Monday, Oct. 15, 1956
New Growth
When Joseph Stalin died the world knew that an era had ended. And because it was the end of a long winter, though not necessarily the coming of spring, the change which ensued in the relations between nations was sometimes called the thaw. For a while the only visible manifestation of the thaw was a general fading, ungluing, cracking of power positions on both sides of the Iron Curtain. In the Soviet empire the melting process has produced popular uprising and high-level confusion as to how the empire should be managed (see below). In the free world it has showed itself in the nagging vitality of NATO, Iceland's decision to get rid ot U.S. troops, the division and rancors among the allies over Cyprus, Formosa, North Africa and Suez.
But after the thaw comes new growth. Last week, dimly and hesitantly, there appeared in one part of the world signs that a new power arrangement is taking shape. The place: Western Europe. The shape: European union.
The first summons for a new drive toward European unity came from West Germany's Chancellor Konrad Adenauer, who, out of a mixture of irritation and puzzlement at the so-called "Radford plan" for emphasizing nuclear strength over manpower, began to insist that Europe can no longer rely on the U.S. and must unite to save her own skin (TIME, Oct. 8). Last week, still beating the unity drum, Adenauer made a concrete proposal which he said had the concurrence of French Premier Guy Mollet. The proposal: a general scheme to convert the now-toothless Western European Union into an organization empowered to coordinate the foreign and military policies of member nations.

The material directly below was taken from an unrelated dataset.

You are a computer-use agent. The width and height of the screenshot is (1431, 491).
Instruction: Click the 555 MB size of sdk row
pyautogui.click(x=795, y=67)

Differences. Although conceived partly in anger at the U.S., Adenauer's campaign got a big if inadvertent assist from Washington when Secretary of State Dulles, enthusiastically approving plans for more European unity, also told his press conference that the U.S. differed with Britain and France on some "fundamental things," particularly colonialism (see NATIONAL AFFAIRS), and that in the years to come the U.S. would not give 100% support to either the colonial powers or the new anticolonial Afro-Asian powers. Even in London Dulles' candor caused outspoken anger, and in France U.S. prestige sank. Already disillusioned by U.S. "equivocation" over Suez and profoundly worried by France's isolation in her desperate colonial problem. Frenchmen should not have been surprised to learn that the U S. a Pacific as well as an Atlantic power had vital interests differing with those of its Anglo-French allies. Perhaps they were not surprised, but many were prompted into an awareness that their soundest hope for help in time of trouble would be a union of like, i.e., European, interests. The weightiest and most specific step toward integration, however, was taken by London. As perhaps the prelude to a historic shift away from her traditional aloofness from Europe. Britain last week began to talk emphatically about joining a West European free-trade area (see below).

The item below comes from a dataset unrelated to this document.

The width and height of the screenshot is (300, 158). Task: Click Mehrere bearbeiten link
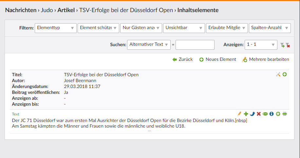[266, 60]
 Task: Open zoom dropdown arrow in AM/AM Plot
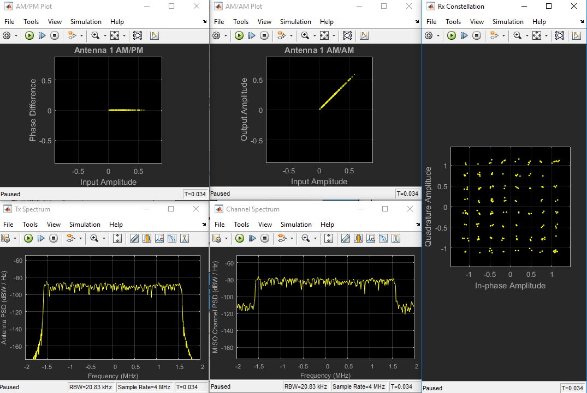point(313,35)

It was potentially the most promising development in affairs of the Western alliance since the post-Stalin thaw set i --one that depended on the nature and the mood of the steps to follow. Bothered by the linking together of recent animosities and future needs, the London Economist warned of "the danger . . . of a plunge into a new European experiment, motivated by anti-Americanism and by hostility to Asian-African nationalism. On the other hand, the Economist went on there is now "a fresh chance, which should be seized, to erect on this side of the Atlantic the sturdy pillar which the Americans themselves have long wished to see bracing this end of the ocean bridge.